The problem =
Switch every "GUI agent" in the records below to "desktop agent", and write out all the records again with nothing else changed.

========

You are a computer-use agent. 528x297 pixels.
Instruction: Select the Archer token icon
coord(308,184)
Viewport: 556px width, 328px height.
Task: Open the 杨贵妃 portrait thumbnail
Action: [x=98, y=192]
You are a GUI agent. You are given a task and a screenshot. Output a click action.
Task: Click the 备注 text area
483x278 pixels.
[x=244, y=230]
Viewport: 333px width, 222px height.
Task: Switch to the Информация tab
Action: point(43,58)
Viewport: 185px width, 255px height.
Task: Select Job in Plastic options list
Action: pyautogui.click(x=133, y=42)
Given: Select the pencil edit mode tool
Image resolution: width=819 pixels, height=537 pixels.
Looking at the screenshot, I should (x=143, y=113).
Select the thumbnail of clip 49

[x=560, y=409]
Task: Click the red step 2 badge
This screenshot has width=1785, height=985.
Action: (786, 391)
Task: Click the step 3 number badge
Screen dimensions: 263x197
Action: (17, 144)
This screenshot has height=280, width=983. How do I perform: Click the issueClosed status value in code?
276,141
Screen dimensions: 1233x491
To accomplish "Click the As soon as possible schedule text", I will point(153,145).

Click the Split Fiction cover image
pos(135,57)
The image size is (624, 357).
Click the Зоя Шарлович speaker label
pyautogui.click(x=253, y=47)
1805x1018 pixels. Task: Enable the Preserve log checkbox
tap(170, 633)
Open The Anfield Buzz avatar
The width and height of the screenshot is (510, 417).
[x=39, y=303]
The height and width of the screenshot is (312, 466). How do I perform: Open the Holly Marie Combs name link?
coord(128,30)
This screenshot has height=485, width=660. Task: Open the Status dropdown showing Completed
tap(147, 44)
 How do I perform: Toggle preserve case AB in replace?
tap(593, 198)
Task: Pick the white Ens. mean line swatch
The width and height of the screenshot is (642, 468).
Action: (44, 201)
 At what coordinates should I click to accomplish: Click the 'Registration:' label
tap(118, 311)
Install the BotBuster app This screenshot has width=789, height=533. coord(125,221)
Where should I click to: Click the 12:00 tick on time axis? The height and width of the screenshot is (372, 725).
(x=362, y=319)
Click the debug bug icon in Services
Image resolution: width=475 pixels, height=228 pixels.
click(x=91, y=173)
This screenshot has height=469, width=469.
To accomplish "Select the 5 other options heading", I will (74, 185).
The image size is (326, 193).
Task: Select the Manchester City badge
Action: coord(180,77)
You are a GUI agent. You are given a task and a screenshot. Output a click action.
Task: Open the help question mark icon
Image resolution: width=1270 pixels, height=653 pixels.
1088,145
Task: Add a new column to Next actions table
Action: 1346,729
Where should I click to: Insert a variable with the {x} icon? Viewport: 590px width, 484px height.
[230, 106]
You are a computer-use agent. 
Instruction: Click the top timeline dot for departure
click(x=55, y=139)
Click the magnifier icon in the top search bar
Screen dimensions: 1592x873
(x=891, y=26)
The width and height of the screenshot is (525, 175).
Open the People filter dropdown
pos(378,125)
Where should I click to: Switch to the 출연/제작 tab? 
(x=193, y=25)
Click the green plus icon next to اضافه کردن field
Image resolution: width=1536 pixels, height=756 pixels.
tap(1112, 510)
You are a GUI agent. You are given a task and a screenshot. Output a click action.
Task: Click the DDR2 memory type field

========

In response =
You are a computer-use agent. 528x297 pixels.
Instruction: Select the Archer token icon
coord(308,184)
Viewport: 556px width, 328px height.
Task: Open the 杨贵妃 portrait thumbnail
Action: [x=98, y=192]
You are a desktop agent. You are given a task and a screenshot. Output a click action.
Task: Click the 备注 text area
483x278 pixels.
[x=244, y=230]
Viewport: 333px width, 222px height.
Task: Switch to the Информация tab
Action: point(43,58)
Viewport: 185px width, 255px height.
Task: Select Job in Plastic options list
Action: pyautogui.click(x=133, y=42)
Given: Select the pencil edit mode tool
Image resolution: width=819 pixels, height=537 pixels.
Looking at the screenshot, I should (x=143, y=113).
Select the thumbnail of clip 49

[x=560, y=409]
Task: Click the red step 2 badge
This screenshot has width=1785, height=985.
Action: (786, 391)
Task: Click the step 3 number badge
Screen dimensions: 263x197
Action: (17, 144)
This screenshot has height=280, width=983. How do I perform: Click the issueClosed status value in code?
276,141
Screen dimensions: 1233x491
To accomplish "Click the As soon as possible schedule text", I will point(153,145).

Click the Split Fiction cover image
pos(135,57)
The image size is (624, 357).
Click the Зоя Шарлович speaker label
pyautogui.click(x=253, y=47)
1805x1018 pixels. Task: Enable the Preserve log checkbox
tap(170, 633)
Open The Anfield Buzz avatar
The width and height of the screenshot is (510, 417).
[x=39, y=303]
The height and width of the screenshot is (312, 466). How do I perform: Open the Holly Marie Combs name link?
coord(128,30)
This screenshot has height=485, width=660. Task: Open the Status dropdown showing Completed
tap(147, 44)
 How do I perform: Toggle preserve case AB in replace?
tap(593, 198)
Task: Pick the white Ens. mean line swatch
The width and height of the screenshot is (642, 468).
Action: (44, 201)
 At what coordinates should I click to accomplish: Click the 'Registration:' label
tap(118, 311)
Install the BotBuster app This screenshot has width=789, height=533. coord(125,221)
Where should I click to: Click the 12:00 tick on time axis? The height and width of the screenshot is (372, 725).
(x=362, y=319)
Click the debug bug icon in Services
Image resolution: width=475 pixels, height=228 pixels.
click(x=91, y=173)
This screenshot has height=469, width=469.
To accomplish "Select the 5 other options heading", I will (74, 185).
The image size is (326, 193).
Task: Select the Manchester City badge
Action: coord(180,77)
You are a desktop agent. You are given a task and a screenshot. Output a click action.
Task: Open the help question mark icon
Image resolution: width=1270 pixels, height=653 pixels.
1088,145
Task: Add a new column to Next actions table
Action: 1346,729
Where should I click to: Insert a variable with the {x} icon? Viewport: 590px width, 484px height.
[230, 106]
You are a computer-use agent. 
Instruction: Click the top timeline dot for departure
click(x=55, y=139)
Click the magnifier icon in the top search bar
Screen dimensions: 1592x873
(x=891, y=26)
The width and height of the screenshot is (525, 175).
Open the People filter dropdown
pos(378,125)
Where should I click to: Switch to the 출연/제작 tab? 
(x=193, y=25)
Click the green plus icon next to اضافه کردن field
Image resolution: width=1536 pixels, height=756 pixels.
tap(1112, 510)
You are a desktop agent. You are given a task and a screenshot. Output a click action.
Task: Click the DDR2 memory type field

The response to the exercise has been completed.